::: MATERIAL PROVIDED :::

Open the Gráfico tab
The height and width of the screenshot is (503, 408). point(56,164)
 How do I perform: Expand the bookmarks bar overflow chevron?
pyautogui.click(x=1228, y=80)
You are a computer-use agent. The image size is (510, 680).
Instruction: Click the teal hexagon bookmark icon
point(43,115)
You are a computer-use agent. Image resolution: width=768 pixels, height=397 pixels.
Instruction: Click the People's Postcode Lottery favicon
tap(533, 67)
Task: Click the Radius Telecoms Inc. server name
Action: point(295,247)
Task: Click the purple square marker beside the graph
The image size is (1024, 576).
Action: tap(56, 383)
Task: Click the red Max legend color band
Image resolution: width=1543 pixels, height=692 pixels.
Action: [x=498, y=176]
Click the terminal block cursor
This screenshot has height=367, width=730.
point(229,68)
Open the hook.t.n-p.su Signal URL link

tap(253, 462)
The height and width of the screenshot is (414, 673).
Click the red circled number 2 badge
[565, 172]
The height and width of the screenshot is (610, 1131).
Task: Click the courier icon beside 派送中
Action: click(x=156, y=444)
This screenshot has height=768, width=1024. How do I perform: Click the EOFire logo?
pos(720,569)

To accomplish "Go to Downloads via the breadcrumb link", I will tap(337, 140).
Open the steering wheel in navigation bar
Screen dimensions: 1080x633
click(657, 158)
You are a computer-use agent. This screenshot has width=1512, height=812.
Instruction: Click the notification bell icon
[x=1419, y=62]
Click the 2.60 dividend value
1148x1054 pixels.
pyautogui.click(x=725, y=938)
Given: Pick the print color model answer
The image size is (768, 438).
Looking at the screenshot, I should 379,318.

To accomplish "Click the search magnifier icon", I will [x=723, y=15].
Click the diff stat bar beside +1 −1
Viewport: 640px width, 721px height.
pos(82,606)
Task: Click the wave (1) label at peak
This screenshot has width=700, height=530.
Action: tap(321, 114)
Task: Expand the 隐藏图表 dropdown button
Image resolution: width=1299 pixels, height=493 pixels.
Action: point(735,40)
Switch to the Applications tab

:::

WORK TO BE COMPLETED: A single number is expected: how many lines in the entries above hold the word "accomplish".

ANSWER FOR THIS EXERCISE: 2